Wednesday, December 12, 2012

What's Happened to the Inca Doves?

No one knows why Inca Doves have declined so drastically in Tucson over past 20 years, but it's a shocking, precipitous decline. It's never been missed on the Tucson Valley Christmas Bird Count, which went from a high of 2212 in 1992 to just 8 last year. We might miss it this year, though with 125 birders scouring the circle, we should find a few. 

Inca Dove is actually a recent immigrant, apparently having arrived in the 1870s and rapidly populating much of the southeastern corner of the state after then.

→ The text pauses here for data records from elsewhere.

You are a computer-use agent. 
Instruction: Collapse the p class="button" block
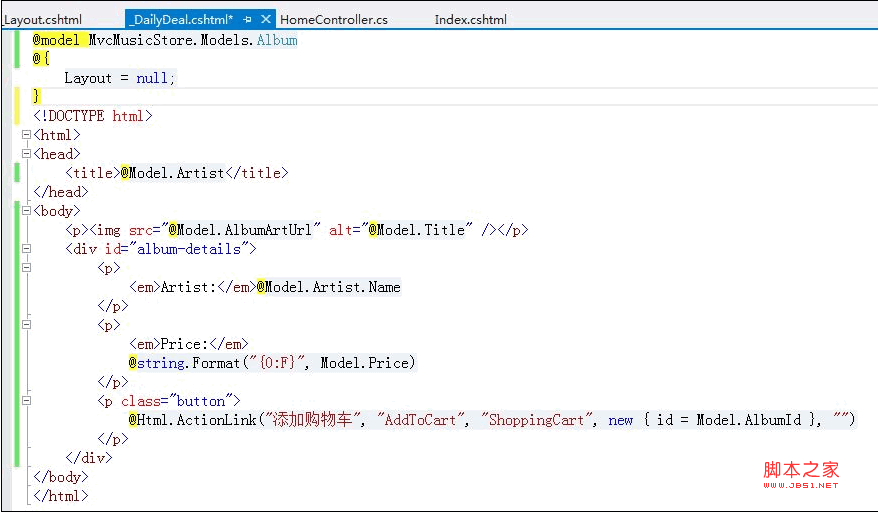pos(27,401)
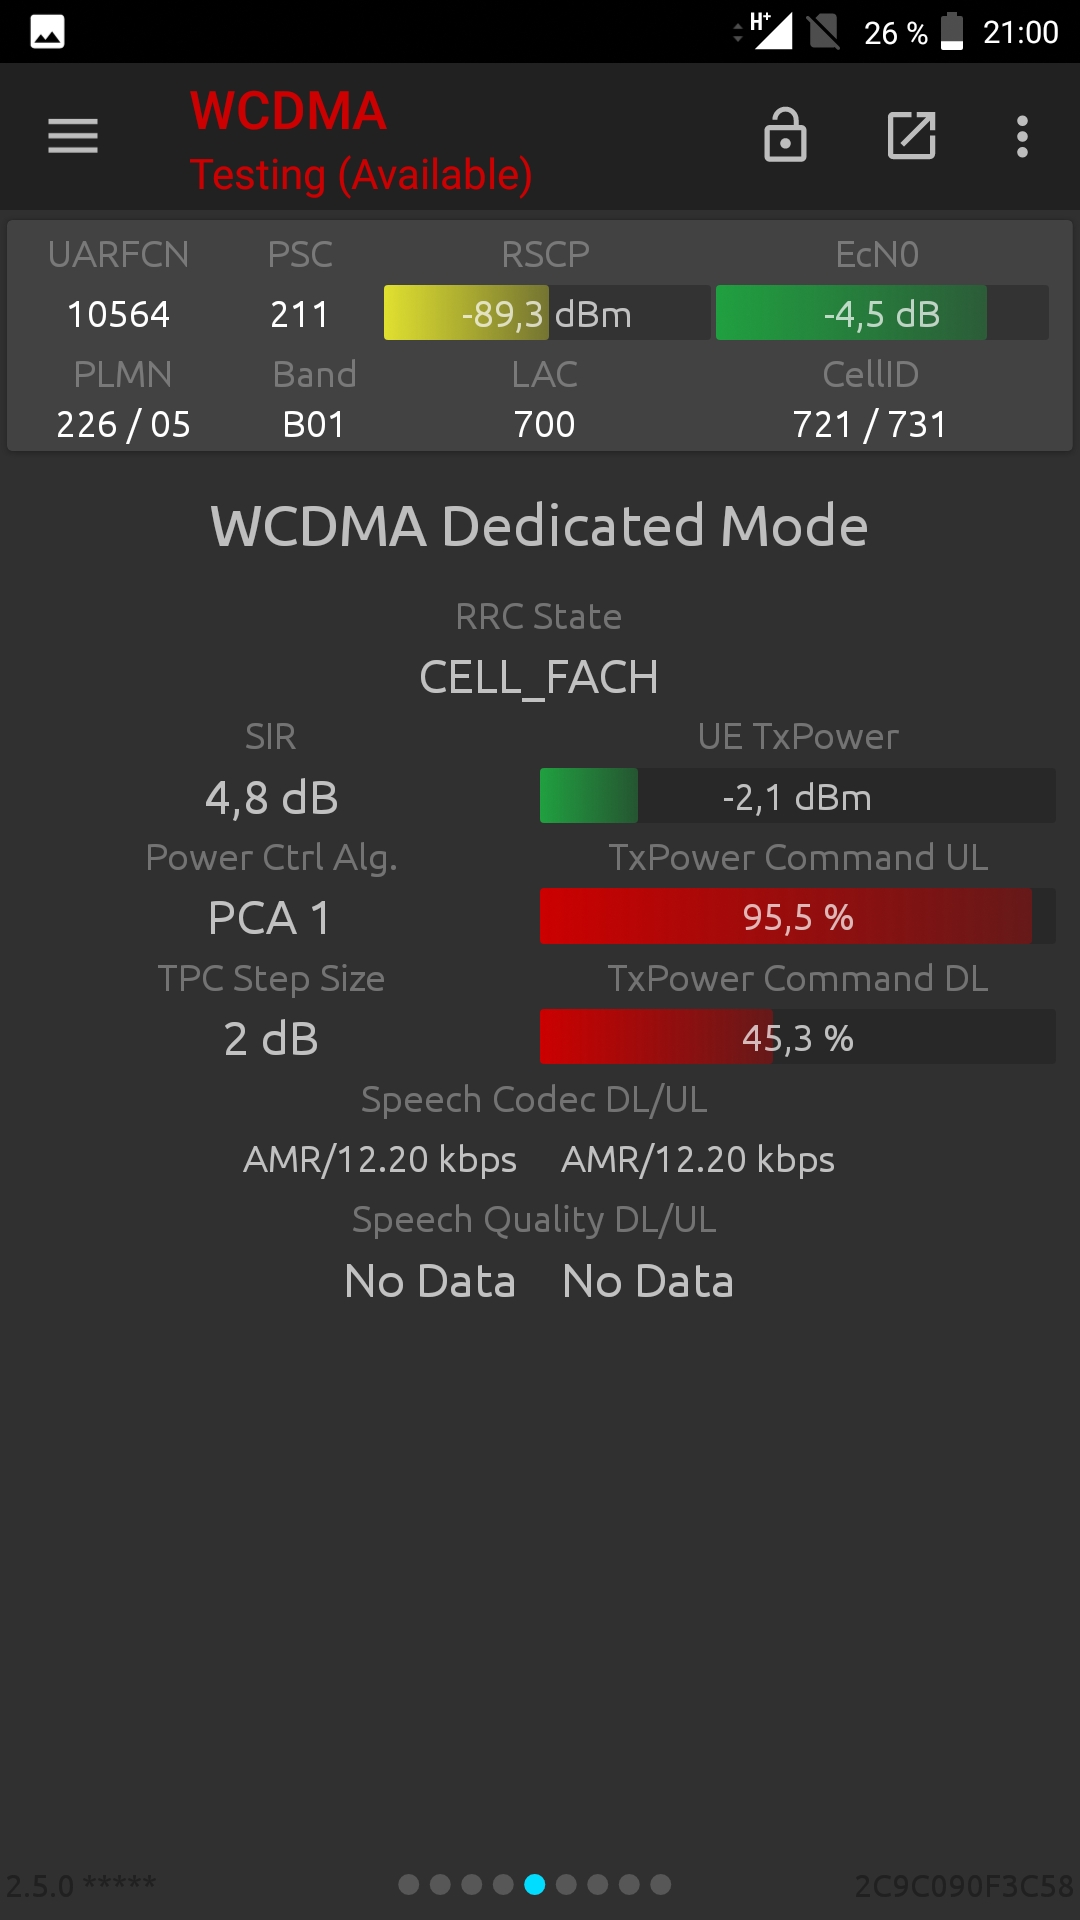Tap the disabled SIM icon
The image size is (1080, 1920).
pyautogui.click(x=823, y=31)
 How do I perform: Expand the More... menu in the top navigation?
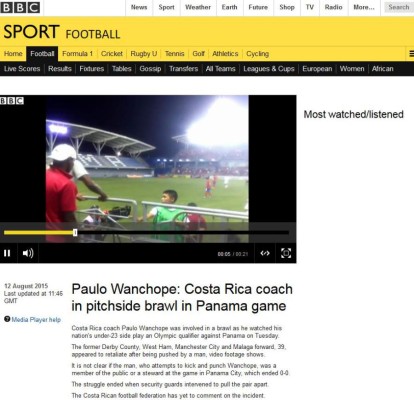[x=364, y=7]
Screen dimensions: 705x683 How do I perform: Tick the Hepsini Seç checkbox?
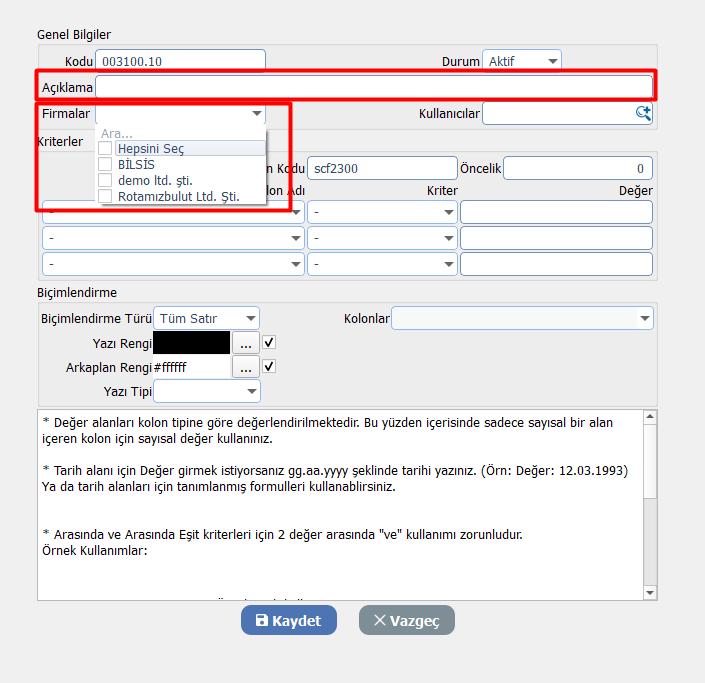pyautogui.click(x=106, y=148)
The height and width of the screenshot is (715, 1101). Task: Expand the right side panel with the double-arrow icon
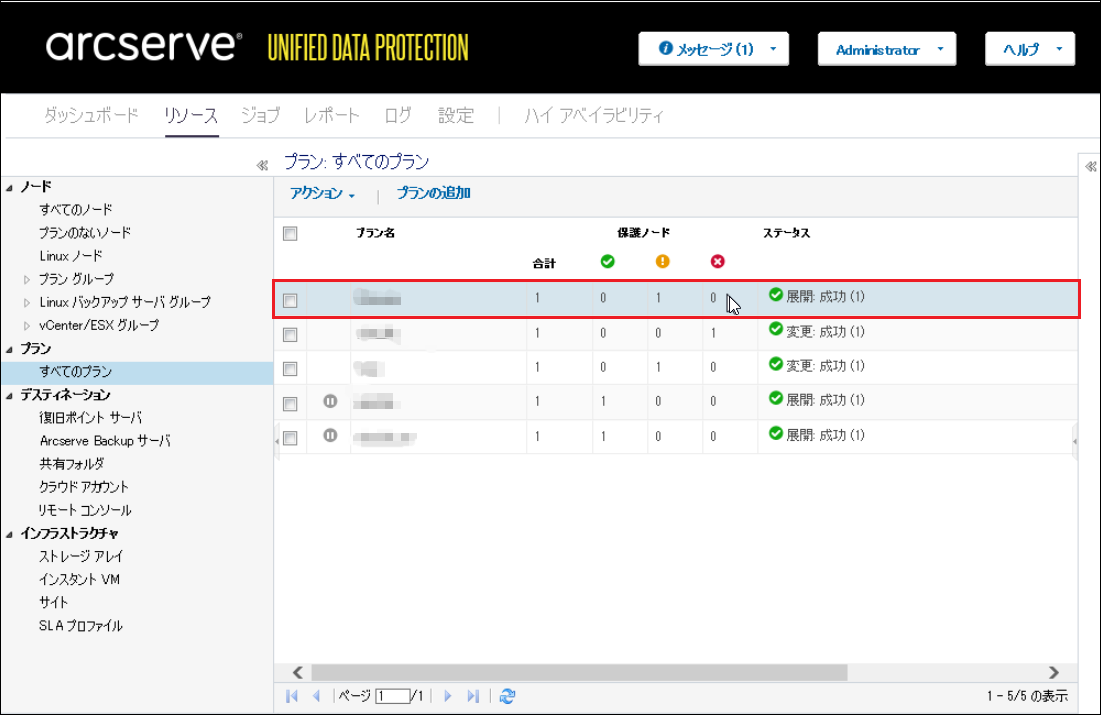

  1. I am on the NW side near Arthur Pack Golf Course. I used to see 4-6 Inca couples every spring over 26 years. In the last two years I have seen none! That was when the Eurasian dove entered the area. They are very aggressive. Did they push the Inca out of its territory? The Inca was holding it's own against the mourning and the white wing despite being more timid until the Eurasian arrived. It is 4/9/13 now. No Incas in sight.

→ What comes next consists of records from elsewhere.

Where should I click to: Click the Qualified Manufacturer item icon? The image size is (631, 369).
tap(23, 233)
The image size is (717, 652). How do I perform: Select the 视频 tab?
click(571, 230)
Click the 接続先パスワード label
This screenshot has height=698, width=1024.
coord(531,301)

    1. Eurasian Collared-Doves have shown no invasive behaviors to Native dove species. Studies done by Florida have shown that no problems with Collared-Dove being aggressive towards other Doves have been shown. Again, don't always blame immagrants (Except for Starlings and House Sparrow).

  2. Thanks for the comment. The precipitous decline of Inca Dove pre-dates the arrival of Eurasian Collared-Dove. It's a much bigger bird, and we'd expect it to present some sort of competition with Mourning or White-winged, but we're not seeing big declines in those species. (In fact, White-winged Dove seems to be still increasing northward in winter.) We used to have 20-30 Inca Doves wintering in our Tucson yard in the first years I was here (1997-2000), but they started dropping off right after that. We didn't get the first Eurasian Collared-Doves in this area until about 3 years ago, and they are still very uncommon right in Tucson. So the mystery remains.